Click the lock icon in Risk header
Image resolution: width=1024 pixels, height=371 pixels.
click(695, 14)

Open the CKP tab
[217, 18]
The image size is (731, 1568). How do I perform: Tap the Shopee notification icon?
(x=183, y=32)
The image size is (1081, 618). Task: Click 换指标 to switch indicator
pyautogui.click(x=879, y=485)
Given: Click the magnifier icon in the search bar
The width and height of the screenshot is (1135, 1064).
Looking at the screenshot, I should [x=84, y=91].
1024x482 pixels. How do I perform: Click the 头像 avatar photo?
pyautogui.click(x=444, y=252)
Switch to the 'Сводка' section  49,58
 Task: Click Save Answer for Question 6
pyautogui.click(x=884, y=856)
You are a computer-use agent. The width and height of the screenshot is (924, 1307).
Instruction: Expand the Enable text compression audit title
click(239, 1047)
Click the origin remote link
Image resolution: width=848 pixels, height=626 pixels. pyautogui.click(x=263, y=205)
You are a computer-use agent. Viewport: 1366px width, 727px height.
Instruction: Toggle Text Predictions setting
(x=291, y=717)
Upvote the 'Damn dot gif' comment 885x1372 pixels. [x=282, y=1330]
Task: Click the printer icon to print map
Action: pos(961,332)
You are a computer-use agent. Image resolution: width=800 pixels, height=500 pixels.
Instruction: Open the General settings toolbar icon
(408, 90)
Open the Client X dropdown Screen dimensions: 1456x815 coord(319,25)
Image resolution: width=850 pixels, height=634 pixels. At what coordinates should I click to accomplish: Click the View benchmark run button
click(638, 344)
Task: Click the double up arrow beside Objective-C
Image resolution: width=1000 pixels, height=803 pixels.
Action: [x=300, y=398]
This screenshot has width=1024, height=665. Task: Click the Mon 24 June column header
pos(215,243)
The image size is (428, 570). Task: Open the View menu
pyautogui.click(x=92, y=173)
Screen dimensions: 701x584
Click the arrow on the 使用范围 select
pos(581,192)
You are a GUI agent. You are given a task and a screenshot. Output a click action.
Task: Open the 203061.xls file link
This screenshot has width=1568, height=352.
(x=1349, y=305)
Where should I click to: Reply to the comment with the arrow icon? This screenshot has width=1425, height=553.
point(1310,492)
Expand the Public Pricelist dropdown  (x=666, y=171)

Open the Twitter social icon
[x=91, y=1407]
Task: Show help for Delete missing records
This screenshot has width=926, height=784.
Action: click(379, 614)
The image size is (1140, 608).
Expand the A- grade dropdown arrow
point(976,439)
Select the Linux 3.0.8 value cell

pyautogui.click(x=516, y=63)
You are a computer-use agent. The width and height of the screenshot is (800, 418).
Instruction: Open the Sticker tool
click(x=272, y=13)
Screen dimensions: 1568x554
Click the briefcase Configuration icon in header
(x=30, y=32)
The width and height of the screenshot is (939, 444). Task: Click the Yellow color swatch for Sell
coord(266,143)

○ ○ ○ ○ ○

[ABOUT THIS EXERCISE] Your answer must be the full listing, copied exactly.

[ANSWER AREA]
Click the lock icon in Risk header
Image resolution: width=1024 pixels, height=371 pixels.
click(695, 14)

Open the CKP tab
[217, 18]
The image size is (731, 1568). How do I perform: Tap the Shopee notification icon?
(x=183, y=32)
The image size is (1081, 618). Task: Click 换指标 to switch indicator
pyautogui.click(x=879, y=485)
Given: Click the magnifier icon in the search bar
The width and height of the screenshot is (1135, 1064).
Looking at the screenshot, I should [x=84, y=91].
1024x482 pixels. How do I perform: Click the 头像 avatar photo?
pyautogui.click(x=444, y=252)
Switch to the 'Сводка' section  49,58
 Task: Click Save Answer for Question 6
pyautogui.click(x=884, y=856)
You are a computer-use agent. The width and height of the screenshot is (924, 1307).
Instruction: Expand the Enable text compression audit title
click(239, 1047)
Click the origin remote link
Image resolution: width=848 pixels, height=626 pixels. pyautogui.click(x=263, y=205)
You are a computer-use agent. Viewport: 1366px width, 727px height.
Instruction: Toggle Text Predictions setting
(x=291, y=717)
Upvote the 'Damn dot gif' comment 885x1372 pixels. [x=282, y=1330]
Task: Click the printer icon to print map
Action: pos(961,332)
You are a computer-use agent. Image resolution: width=800 pixels, height=500 pixels.
Instruction: Open the General settings toolbar icon
(408, 90)
Open the Client X dropdown Screen dimensions: 1456x815 coord(319,25)
Image resolution: width=850 pixels, height=634 pixels. At what coordinates should I click to accomplish: Click the View benchmark run button
click(638, 344)
Task: Click the double up arrow beside Objective-C
Image resolution: width=1000 pixels, height=803 pixels.
Action: [x=300, y=398]
This screenshot has width=1024, height=665. Task: Click the Mon 24 June column header
pos(215,243)
The image size is (428, 570). Task: Open the View menu
pyautogui.click(x=92, y=173)
Screen dimensions: 701x584
Click the arrow on the 使用范围 select
pos(581,192)
You are a GUI agent. You are given a task and a screenshot. Output a click action.
Task: Open the 203061.xls file link
This screenshot has width=1568, height=352.
(x=1349, y=305)
Where should I click to: Reply to the comment with the arrow icon? This screenshot has width=1425, height=553.
point(1310,492)
Expand the Public Pricelist dropdown  (x=666, y=171)

Open the Twitter social icon
[x=91, y=1407]
Task: Show help for Delete missing records
This screenshot has width=926, height=784.
Action: click(379, 614)
The image size is (1140, 608).
Expand the A- grade dropdown arrow
point(976,439)
Select the Linux 3.0.8 value cell

pyautogui.click(x=516, y=63)
You are a computer-use agent. The width and height of the screenshot is (800, 418).
Instruction: Open the Sticker tool
click(x=272, y=13)
Screen dimensions: 1568x554
Click the briefcase Configuration icon in header
(x=30, y=32)
The width and height of the screenshot is (939, 444). Task: Click the Yellow color swatch for Sell
coord(266,143)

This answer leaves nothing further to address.